**Try it**:
Scan the entries below and say how many lines contain "star". Write only the number.

**Data for processing**:
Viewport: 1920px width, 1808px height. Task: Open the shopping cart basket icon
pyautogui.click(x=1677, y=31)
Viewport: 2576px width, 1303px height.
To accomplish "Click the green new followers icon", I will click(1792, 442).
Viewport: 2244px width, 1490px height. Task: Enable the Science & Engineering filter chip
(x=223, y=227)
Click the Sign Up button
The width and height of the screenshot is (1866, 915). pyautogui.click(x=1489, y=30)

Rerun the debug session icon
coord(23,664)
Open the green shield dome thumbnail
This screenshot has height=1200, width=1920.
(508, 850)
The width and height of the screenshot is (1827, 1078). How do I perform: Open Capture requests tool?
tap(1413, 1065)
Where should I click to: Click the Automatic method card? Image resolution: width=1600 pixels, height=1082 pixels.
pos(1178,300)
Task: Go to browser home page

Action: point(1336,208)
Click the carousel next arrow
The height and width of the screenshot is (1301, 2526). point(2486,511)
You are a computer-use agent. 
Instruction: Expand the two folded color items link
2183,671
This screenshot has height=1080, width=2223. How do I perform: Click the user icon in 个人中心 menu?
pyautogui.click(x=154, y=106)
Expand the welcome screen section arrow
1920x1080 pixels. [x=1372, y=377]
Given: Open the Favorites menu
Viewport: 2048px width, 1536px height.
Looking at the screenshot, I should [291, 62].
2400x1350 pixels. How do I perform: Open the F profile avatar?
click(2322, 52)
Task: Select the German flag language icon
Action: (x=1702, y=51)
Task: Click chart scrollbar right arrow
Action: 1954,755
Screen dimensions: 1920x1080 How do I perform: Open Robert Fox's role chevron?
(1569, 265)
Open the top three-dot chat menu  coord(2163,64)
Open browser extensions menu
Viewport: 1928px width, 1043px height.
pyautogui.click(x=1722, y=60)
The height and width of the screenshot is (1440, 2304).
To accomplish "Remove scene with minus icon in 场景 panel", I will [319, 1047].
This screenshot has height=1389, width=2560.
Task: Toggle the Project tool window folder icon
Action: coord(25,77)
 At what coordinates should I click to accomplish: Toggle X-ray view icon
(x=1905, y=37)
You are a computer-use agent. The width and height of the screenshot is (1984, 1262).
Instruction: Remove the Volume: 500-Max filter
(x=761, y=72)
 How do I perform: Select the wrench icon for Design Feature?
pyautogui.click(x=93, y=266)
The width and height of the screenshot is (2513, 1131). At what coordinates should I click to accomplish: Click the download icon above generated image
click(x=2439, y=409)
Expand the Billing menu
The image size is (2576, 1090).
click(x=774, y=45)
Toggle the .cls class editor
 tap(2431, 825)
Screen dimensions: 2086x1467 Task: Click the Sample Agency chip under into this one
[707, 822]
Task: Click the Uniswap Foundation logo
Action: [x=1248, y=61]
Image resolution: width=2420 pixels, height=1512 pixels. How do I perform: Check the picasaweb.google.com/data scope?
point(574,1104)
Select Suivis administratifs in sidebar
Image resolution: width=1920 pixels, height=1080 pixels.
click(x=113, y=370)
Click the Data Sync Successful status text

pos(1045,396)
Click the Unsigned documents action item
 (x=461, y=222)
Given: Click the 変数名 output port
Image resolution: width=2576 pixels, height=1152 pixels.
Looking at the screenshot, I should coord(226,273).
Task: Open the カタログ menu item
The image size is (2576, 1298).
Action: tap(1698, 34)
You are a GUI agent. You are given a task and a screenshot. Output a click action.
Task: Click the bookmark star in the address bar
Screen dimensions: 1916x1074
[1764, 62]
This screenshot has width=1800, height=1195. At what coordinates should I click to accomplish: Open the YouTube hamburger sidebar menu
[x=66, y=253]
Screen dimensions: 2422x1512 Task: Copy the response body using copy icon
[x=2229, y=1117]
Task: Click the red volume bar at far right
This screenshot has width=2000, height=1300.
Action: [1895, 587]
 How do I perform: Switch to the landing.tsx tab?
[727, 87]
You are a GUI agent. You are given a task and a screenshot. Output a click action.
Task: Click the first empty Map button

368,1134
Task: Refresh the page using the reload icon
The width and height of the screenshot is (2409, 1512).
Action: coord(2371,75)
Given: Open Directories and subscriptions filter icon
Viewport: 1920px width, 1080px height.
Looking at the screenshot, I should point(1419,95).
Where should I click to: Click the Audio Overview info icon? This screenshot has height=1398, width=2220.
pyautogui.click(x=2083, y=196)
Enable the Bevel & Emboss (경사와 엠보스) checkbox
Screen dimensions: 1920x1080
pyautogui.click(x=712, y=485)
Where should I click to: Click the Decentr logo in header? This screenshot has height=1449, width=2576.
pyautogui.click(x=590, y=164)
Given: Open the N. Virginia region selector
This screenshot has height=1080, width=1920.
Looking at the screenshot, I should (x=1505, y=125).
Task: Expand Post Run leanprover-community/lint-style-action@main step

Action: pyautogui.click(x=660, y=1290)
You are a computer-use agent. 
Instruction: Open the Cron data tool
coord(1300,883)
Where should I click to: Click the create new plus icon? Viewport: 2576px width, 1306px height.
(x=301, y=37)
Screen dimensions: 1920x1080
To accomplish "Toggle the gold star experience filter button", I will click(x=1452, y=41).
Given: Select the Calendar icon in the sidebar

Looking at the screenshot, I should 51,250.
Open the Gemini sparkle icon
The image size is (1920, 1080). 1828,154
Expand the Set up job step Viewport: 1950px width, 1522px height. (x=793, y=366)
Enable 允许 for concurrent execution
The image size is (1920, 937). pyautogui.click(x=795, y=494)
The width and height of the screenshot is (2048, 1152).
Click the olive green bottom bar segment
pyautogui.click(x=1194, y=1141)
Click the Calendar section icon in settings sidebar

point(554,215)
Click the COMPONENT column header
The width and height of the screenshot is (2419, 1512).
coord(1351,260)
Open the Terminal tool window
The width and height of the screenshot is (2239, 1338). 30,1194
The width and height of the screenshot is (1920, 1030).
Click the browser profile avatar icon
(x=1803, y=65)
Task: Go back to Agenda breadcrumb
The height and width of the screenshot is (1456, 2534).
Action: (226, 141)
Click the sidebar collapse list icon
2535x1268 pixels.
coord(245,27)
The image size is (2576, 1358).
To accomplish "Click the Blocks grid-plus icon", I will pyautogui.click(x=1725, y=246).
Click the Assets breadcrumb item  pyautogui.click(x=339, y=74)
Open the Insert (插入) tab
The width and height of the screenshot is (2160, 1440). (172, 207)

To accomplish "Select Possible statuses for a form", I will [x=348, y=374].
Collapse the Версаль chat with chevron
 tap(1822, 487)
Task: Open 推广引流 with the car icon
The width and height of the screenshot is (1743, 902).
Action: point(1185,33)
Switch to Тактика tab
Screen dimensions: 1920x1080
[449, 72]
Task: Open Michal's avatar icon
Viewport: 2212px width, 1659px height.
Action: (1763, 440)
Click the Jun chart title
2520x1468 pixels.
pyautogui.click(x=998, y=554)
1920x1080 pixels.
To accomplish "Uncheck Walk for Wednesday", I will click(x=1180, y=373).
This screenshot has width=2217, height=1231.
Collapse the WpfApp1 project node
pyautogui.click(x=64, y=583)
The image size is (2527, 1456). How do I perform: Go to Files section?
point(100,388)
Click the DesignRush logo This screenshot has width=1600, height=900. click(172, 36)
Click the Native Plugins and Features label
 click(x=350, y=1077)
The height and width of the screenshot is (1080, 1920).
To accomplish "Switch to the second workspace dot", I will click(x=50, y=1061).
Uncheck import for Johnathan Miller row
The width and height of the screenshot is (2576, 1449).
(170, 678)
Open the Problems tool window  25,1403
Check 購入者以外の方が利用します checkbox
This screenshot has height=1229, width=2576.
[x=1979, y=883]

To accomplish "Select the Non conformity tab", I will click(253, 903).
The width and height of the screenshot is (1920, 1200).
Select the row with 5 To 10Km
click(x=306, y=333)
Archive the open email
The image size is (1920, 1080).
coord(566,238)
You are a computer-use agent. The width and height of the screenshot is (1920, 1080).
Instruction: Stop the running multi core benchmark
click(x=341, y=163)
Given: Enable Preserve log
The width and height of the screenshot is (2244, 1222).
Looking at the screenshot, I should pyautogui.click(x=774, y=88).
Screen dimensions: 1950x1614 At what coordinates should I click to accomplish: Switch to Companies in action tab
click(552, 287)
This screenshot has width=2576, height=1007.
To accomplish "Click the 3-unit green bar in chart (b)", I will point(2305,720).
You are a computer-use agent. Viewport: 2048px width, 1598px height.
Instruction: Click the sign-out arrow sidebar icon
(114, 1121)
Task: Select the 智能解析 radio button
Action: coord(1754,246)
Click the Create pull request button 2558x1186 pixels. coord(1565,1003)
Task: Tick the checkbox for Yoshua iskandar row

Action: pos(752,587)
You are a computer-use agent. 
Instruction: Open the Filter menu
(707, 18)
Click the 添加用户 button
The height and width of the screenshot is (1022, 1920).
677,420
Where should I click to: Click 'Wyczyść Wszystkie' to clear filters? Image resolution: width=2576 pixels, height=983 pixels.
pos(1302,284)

**Problem solution**:
2